Arthur Gask was a British dentist and agnostic. He divorced his wife in 1909 and later that year, married his children’s nanny, and emigrated to Adelaide, South Australia in 1920 with his two children from his second wife, and one from his first. There’s a story there. He practiced on North Terrace and was one of the first to use gas on his patients. While waiting for them to arrive he started writing stories and paid for his first novel, The  Secret of the Sandhills (1921) to be published. It was an instant success.

Thirty of his thirty four novels feature the detective Gilbert Larose. From his first success he, on average, published a book a year until his death; the last one, Crime Upon Crime, came out in 1952, the year after he died.

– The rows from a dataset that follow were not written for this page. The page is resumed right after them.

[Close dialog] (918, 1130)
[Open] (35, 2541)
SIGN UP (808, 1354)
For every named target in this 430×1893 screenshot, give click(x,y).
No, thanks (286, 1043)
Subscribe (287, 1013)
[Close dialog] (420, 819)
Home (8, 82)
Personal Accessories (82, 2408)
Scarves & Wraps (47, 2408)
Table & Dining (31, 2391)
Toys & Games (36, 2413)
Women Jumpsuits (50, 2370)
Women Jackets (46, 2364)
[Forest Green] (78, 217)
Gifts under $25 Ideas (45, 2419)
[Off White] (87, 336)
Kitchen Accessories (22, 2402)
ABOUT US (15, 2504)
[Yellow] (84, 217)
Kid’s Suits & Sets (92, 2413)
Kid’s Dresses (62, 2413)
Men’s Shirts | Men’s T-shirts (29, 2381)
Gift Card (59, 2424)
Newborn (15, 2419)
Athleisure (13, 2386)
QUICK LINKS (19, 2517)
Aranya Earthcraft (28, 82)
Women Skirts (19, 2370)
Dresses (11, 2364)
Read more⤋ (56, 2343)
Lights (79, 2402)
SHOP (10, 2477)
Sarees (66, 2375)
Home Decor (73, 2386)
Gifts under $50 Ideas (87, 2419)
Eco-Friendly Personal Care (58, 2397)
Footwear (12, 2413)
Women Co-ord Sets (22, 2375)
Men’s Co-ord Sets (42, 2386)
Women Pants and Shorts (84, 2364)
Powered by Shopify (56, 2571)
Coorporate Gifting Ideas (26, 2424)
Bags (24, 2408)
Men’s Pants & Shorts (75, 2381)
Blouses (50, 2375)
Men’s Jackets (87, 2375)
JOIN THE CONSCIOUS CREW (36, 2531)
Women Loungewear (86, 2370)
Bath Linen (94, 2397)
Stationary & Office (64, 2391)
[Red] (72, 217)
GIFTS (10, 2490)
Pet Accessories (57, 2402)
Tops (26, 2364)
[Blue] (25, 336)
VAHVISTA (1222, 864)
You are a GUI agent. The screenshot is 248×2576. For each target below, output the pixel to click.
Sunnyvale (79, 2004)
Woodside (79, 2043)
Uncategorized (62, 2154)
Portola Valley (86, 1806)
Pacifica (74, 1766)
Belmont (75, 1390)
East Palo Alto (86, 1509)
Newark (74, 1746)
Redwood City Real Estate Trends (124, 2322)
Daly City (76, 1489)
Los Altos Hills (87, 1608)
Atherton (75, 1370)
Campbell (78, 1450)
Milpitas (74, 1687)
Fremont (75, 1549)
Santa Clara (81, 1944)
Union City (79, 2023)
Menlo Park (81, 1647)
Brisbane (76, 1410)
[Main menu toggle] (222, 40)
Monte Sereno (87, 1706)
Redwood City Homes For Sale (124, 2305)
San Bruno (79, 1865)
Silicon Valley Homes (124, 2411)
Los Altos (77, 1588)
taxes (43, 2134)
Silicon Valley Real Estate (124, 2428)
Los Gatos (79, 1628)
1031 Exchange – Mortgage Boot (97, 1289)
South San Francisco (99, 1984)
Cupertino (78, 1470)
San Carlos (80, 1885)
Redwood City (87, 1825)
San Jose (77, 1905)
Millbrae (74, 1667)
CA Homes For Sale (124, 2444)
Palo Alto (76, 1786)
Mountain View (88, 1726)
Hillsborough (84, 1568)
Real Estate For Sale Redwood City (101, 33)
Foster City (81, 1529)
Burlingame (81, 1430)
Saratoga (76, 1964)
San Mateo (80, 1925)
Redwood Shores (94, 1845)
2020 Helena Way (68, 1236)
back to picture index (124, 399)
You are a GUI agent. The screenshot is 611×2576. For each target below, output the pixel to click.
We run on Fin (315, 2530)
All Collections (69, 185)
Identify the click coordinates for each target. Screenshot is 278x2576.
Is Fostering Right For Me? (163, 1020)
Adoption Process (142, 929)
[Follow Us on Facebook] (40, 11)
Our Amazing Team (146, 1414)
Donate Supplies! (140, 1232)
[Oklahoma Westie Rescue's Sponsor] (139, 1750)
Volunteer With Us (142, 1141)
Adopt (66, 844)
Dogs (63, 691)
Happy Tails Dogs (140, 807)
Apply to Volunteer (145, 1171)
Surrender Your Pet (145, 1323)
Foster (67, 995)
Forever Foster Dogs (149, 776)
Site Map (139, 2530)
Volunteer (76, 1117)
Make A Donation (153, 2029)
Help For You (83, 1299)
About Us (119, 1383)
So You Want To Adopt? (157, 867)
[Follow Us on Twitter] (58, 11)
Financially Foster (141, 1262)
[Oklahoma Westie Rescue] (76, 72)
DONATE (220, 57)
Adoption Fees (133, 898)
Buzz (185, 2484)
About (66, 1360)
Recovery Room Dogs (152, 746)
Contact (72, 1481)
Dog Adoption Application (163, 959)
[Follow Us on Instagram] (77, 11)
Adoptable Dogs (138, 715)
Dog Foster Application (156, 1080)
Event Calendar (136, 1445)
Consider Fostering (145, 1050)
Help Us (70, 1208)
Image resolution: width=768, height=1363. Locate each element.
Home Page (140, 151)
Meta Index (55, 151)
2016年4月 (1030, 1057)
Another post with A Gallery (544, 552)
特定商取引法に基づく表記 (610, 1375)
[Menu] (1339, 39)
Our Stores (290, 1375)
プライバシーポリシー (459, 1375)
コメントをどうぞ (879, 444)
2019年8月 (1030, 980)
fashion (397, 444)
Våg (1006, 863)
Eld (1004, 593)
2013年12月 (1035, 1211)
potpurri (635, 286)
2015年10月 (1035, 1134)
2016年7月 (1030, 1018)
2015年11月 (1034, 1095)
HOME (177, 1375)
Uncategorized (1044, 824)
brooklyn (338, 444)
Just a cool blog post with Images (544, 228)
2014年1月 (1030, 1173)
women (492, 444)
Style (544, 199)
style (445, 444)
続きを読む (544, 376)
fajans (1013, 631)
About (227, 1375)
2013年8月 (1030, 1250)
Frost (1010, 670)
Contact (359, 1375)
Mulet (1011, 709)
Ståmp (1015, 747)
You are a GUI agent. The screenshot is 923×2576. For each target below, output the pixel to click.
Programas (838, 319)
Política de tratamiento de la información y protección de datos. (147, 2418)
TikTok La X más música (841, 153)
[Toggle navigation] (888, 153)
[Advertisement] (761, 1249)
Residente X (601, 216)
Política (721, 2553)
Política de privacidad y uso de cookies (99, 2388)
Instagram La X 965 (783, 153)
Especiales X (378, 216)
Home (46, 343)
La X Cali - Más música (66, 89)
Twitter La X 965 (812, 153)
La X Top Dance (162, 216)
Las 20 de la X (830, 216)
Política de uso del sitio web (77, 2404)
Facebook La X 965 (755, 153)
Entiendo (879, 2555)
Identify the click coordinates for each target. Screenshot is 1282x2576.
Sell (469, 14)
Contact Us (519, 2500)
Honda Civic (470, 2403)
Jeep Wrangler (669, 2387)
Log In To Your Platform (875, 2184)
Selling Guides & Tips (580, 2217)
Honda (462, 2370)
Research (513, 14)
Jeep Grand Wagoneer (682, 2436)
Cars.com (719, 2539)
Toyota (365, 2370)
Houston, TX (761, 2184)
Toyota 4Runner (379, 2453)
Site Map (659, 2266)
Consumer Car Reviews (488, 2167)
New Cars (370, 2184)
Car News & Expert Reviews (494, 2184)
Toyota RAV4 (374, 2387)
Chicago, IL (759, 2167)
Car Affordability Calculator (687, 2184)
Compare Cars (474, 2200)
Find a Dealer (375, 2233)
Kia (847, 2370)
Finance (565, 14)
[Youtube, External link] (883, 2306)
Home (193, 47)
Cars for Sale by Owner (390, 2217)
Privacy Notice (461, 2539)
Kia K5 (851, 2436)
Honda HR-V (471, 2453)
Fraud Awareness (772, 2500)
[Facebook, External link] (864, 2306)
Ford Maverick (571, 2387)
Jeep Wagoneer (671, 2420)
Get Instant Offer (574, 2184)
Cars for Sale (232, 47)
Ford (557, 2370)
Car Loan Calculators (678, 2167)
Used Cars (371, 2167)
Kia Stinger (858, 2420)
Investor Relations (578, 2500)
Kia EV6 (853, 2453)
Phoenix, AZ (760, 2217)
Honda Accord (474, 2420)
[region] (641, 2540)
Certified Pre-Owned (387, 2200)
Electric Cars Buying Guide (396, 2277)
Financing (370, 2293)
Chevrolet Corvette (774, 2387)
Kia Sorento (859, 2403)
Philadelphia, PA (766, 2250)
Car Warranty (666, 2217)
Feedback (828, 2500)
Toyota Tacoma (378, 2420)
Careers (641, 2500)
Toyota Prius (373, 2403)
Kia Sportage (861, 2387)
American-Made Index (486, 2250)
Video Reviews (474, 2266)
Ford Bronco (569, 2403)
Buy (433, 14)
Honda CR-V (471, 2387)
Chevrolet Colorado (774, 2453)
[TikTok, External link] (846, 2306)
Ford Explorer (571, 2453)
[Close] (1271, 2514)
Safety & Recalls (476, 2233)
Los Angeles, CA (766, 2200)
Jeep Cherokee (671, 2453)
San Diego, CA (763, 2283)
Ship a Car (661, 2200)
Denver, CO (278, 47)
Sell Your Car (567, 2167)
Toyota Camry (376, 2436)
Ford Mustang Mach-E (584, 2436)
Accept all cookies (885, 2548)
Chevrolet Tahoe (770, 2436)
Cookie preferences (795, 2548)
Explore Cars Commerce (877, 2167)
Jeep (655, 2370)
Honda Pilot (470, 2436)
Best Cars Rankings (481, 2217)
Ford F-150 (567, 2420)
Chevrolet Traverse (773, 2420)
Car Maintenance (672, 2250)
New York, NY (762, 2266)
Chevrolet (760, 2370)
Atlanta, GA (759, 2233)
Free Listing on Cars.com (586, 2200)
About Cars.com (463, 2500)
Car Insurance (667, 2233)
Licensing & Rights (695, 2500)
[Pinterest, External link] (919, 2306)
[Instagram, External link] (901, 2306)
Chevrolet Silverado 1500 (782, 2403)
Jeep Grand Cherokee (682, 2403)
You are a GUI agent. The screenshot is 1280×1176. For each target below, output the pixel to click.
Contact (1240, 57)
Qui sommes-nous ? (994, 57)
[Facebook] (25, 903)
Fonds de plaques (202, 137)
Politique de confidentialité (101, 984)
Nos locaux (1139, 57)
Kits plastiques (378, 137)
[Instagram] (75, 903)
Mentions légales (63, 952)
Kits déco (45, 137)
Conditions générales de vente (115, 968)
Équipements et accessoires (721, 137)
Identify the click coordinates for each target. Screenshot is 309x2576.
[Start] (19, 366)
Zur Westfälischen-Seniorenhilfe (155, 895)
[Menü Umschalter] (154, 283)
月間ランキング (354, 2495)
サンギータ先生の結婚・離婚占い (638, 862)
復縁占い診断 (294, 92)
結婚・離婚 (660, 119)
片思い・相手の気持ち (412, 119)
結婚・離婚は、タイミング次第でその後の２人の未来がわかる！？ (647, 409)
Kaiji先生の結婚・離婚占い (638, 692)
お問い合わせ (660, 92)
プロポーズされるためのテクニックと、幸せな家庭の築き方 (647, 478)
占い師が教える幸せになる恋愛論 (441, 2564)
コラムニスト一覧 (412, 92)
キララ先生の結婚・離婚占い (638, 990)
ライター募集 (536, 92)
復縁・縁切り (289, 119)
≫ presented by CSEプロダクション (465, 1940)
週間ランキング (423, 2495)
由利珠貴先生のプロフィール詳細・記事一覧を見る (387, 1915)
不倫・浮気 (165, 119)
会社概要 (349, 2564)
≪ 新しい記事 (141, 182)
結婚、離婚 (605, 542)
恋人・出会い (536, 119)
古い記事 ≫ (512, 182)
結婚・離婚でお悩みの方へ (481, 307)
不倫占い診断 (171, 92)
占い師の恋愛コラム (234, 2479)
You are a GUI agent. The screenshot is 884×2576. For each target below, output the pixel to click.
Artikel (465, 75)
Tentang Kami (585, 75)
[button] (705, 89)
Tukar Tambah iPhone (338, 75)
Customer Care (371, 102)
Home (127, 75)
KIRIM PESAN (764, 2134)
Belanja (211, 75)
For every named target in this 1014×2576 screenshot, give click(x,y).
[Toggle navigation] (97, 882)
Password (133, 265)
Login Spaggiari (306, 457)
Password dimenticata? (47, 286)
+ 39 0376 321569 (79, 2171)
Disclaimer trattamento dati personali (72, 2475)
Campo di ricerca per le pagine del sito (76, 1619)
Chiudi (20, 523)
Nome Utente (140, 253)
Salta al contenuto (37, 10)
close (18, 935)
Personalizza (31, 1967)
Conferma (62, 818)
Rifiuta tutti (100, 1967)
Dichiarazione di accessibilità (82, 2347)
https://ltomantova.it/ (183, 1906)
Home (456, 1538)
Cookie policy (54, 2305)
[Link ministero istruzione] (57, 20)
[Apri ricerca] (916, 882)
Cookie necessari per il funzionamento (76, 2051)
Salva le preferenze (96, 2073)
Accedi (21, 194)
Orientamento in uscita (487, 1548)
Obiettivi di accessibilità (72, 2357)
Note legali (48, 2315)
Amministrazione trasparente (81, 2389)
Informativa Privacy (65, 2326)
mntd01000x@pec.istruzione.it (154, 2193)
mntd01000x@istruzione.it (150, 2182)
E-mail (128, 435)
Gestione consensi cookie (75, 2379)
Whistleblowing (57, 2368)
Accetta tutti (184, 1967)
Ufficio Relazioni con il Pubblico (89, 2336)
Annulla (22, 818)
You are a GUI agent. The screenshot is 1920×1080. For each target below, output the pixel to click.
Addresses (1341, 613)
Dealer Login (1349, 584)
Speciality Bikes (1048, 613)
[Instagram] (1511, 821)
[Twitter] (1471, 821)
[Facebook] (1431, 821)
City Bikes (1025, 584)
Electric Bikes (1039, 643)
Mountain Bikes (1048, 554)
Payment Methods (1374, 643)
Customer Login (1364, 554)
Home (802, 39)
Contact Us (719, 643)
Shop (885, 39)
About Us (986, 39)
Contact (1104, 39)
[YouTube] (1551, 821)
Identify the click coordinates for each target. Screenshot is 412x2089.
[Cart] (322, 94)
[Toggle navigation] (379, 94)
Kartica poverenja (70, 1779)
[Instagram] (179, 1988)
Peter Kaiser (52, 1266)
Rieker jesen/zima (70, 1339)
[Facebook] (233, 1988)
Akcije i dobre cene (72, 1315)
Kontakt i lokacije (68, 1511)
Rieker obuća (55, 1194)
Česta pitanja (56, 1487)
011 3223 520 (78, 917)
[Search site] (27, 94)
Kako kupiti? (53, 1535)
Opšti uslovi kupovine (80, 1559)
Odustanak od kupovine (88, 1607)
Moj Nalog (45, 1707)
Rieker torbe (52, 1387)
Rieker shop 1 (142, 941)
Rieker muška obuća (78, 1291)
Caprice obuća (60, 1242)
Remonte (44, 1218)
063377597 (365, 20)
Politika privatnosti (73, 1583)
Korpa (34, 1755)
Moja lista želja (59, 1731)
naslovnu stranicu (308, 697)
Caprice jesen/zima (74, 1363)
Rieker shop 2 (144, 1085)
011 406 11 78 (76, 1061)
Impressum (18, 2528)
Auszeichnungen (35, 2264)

His works were successful in the UK and Europe and many were serialised in newspapers, including the Adelaide Advertiser.

He was  greatly admired by Bertrand Russell and H. G. Wells, who thought The Vengeance of Larose (1939) as his “best piece of story-telling…It kept me up till half-past one.”

All the clues and information are expressed throughout the story in the time-line of when they happen; none of this denouement in a drawing-room when the hero explains everything – Agatha Christie-like – to an assembled crowd every one of which could be the murderer. There is a murder plot, drug smuggling, stolen submarine-plans, corrupt diplomats, fiendish villains, and, of course, an exemplary, multitalented, detective, a master of languages, disguises, and deduction. There are few women either mistresses or wives, and all the men are either a knights, aristocrats, or have a house in the country. The style is full of coincidences and some quite unbelievable: in order to hatch a plan with his Japanese co-accused the undercover detective says – within ear-shot of their captors, “You understand Italian? Ah, I thought you would.”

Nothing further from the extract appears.